Then some time later when the deceased was bathing the accused
attacked in a move calculated to revenge.
The
accused did not react instantly and spontaneously to any provocation
as a sign of showing loss of self-control. The accused in a
calculated and calm manner proceeded to the room where he slept the
previous night. If we accept accused's version he then took a pair
of scissors which he had earlier seen in the room in which he had put
up for the night. He then followed up the deceased who was bathing
and in a state of nudity he stabbed her.
The
stance of remaining calm and collected and then later go to collect a
weapon and proceeded in a move likened to laying an ambush on an
unsuspecting bathing deceased actually lays bare intentional attack
as opposed to conduct occasioned by loss of self-control.
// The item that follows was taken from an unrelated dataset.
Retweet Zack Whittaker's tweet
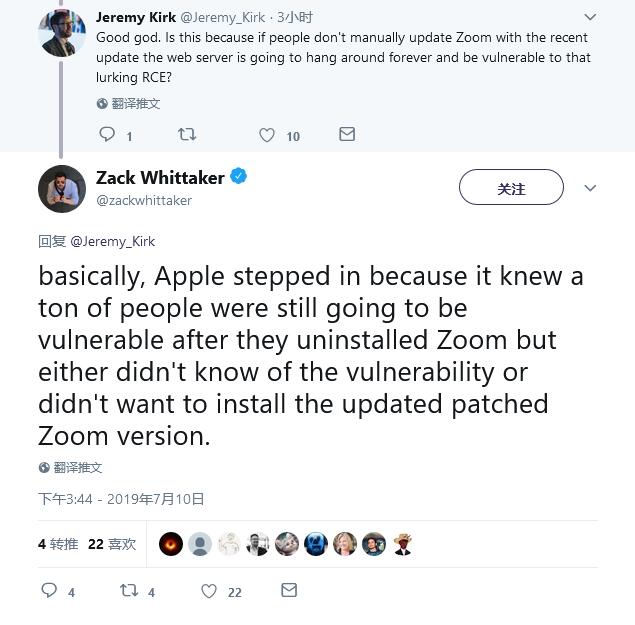Image resolution: width=635 pixels, height=625 pixels. 129,591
Upon being
confronted the deceased cried out for help and requested the accused
to go away. The accused persisted even when the deceased took to her
heels he pursued, tripped and stabbed the deceased in a manner
indicative of intention to accomplish a set goal.
Clearly
given the calmness and time of reaction by the accused he cannot be
viewed as having reacted in a manner that a reasonable person placed
in the same circumstances as the accused could have reacted.
In
the circumstances of this case the defence of provocation cannot be
sustained.
A
close look at 239(2) of the Criminal Law (Codification and Reform)
Act [Chapter
9:23]
buttresses that the defence is not available for persons capable of
formulating an intention to exert revenge. Section 239(2) states:
“(2)
For the avoidance of doubt it is declared that if a court finds that
a person accused of murder was provoked but that -
(a)
he or she did have the intention or realisation referred to in
section forty-seven; or
(b)
the provocation was not sufficient to make a reasonable person in the
accused's position and circumstances lose his or her self-control;
the
accused shall not be entitled to a partial defence in terms of
subsection (1) but the court may regard the provocation as mitigatory
as provided in section two hundred and thirty-eight.”
Given
the circumstances of this case the accused falls within section
239(2) of the Criminal Code and thus the defence of provocation
cannot be sustained.
The
sentiments of Mathonsi
J in The
State v Best Sibanda HB139/18
when he dismissed the defence of provocation ring true in
circumstances of this case. The Honourable Judge stated:
“It
occurs to me that the accused falls squarely within the provisions of
section 239(2). This obtains from the fact that provocation, by its
very nature, connotes instantaneous and spontaneous reaction to
phenomena in which the actor does not have any opportunity to
formulate a strategy but acts on the spur of the moment having lost
self-control in response to actions of another.”
In
casu
there was no spontaneous reacting or indication of reaction at the
spur of the moment consistent with loss of self-control.
In
closing submissions the defence conceded that the reaction of the
accused to provocation was not sudden but more of a calculated
reaction.
For
provocation to succeed as a defence the reaction must be spontaneous
showing loss of self-control and thus eliminating intention. The
remarks by Lewis
JA
in George
Tsiga v S
AD 77/76 are true in so far as they clearly spell out the need for
the reaction to the alleged provocation being sudden. The Honourable
Judge of Appeal remarked that;
“The
reaction to the provocation must be sudden in the sense that the
person provoked acts on the spur of the moment and in circumstances
where he has temporarily lost his power of self-control and does not
appreciate what he was doing.”
In
casu
the accused exercised self-restraint after water was poured on him.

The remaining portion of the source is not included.